* EXERCISE: Every line of the records below that holds the word "module" belongs in the answer.

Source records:
□ □ □
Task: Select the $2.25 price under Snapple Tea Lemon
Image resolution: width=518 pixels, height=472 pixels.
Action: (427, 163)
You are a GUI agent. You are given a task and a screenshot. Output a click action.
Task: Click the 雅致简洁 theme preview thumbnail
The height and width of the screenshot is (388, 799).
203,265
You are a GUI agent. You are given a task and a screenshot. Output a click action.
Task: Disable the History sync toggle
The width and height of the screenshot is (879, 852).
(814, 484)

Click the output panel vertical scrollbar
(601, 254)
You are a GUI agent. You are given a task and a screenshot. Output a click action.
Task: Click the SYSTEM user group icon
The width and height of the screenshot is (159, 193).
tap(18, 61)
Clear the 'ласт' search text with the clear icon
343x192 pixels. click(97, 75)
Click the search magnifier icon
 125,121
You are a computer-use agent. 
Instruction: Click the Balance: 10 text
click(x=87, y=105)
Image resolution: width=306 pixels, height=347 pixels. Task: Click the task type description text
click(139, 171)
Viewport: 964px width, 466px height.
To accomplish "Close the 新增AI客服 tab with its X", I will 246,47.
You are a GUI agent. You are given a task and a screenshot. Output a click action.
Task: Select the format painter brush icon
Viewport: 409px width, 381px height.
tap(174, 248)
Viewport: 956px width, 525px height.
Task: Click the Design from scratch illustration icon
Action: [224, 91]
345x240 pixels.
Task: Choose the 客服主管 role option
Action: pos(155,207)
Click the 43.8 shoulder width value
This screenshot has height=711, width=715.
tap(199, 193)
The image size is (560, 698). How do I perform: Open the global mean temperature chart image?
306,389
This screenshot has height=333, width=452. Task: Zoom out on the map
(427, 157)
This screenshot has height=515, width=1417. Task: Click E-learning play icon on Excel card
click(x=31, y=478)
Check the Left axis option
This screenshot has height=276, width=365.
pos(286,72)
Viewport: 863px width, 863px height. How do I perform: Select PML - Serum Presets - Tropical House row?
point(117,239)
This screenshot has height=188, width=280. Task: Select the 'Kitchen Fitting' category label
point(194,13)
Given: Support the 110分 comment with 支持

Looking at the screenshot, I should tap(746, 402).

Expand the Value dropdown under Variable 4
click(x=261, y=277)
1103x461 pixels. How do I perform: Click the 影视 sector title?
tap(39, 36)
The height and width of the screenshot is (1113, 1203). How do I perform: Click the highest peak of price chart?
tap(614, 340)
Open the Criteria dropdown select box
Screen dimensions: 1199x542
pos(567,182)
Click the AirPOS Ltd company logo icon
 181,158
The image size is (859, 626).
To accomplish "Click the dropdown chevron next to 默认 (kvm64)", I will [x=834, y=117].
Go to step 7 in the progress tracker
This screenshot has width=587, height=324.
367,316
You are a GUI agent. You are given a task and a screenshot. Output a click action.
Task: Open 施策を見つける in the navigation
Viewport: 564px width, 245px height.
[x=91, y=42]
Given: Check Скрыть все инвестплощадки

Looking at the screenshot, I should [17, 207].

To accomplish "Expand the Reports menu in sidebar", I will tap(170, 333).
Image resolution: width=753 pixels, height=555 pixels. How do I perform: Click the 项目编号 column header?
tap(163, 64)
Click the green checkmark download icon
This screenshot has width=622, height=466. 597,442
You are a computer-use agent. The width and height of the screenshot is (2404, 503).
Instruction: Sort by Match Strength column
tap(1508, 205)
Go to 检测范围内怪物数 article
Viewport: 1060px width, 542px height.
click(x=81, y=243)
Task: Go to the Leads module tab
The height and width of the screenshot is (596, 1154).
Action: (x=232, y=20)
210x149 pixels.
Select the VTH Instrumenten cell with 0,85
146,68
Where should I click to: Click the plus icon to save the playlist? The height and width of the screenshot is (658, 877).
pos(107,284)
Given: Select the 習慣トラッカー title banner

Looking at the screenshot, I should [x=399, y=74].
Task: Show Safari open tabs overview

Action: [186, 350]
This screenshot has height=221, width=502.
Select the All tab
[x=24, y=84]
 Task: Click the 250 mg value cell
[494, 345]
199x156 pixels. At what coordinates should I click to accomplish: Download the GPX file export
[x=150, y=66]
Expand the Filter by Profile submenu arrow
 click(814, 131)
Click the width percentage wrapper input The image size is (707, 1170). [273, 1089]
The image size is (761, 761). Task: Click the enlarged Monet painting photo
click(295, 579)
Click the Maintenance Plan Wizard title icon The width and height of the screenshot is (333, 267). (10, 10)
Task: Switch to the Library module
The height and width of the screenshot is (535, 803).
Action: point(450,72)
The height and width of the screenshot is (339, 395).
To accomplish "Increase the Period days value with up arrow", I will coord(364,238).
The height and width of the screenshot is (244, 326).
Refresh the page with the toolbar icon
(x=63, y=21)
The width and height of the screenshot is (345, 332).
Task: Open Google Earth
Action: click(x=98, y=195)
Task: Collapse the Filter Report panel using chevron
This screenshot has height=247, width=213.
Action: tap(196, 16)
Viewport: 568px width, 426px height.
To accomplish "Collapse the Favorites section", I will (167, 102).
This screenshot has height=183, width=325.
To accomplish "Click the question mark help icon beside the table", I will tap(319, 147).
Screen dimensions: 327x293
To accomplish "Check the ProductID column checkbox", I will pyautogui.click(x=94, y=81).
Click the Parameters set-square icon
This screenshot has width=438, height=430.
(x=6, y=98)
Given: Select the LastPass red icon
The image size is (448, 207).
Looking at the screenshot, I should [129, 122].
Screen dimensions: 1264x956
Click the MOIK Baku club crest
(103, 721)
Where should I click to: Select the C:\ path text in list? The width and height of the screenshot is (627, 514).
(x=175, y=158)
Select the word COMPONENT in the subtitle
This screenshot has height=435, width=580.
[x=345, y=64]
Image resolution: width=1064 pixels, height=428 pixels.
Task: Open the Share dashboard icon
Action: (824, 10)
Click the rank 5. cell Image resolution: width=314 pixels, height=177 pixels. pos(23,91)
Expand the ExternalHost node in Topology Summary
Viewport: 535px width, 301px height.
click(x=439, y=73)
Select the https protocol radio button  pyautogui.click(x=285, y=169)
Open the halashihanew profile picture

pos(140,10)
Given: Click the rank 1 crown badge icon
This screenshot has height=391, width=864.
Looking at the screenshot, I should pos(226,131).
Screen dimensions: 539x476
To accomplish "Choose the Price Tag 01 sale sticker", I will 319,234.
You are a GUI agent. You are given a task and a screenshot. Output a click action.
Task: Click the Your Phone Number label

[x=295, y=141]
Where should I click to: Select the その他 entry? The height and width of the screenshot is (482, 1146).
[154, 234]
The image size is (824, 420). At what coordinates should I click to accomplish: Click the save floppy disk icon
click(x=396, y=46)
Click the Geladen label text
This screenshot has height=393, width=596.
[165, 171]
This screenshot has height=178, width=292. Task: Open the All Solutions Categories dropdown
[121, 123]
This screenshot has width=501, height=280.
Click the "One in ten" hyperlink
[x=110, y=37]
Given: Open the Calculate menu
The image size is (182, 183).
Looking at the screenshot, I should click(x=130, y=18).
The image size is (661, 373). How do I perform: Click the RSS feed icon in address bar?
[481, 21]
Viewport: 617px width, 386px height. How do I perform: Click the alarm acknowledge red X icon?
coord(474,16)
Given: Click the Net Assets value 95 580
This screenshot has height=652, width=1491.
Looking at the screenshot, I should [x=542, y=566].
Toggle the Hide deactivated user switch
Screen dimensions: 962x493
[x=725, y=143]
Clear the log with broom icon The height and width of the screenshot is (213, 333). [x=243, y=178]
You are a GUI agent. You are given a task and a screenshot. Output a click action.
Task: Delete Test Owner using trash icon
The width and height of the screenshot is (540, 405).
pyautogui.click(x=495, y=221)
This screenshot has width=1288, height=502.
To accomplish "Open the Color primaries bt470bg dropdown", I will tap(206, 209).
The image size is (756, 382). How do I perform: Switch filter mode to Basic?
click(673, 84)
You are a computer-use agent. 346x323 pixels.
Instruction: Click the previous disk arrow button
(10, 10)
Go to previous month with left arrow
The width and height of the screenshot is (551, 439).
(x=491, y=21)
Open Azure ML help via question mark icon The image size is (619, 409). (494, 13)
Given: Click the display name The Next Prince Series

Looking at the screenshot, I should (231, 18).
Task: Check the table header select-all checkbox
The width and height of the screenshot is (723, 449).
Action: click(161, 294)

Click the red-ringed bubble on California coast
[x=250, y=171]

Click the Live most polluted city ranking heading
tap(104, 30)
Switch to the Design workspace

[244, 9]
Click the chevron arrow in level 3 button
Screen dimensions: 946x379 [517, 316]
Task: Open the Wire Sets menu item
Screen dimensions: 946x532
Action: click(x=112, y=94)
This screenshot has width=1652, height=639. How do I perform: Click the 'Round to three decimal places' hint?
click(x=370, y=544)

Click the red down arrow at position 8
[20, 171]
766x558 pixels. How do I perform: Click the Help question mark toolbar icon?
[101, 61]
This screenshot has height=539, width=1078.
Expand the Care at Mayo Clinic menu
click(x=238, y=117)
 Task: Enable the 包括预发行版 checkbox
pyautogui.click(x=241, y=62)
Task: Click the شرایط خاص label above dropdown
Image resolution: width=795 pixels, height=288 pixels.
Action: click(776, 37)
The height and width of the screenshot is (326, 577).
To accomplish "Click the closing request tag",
□ □ □
* ANSWER:
Task: Go to the Leads module tab
Task: Switch to the Library module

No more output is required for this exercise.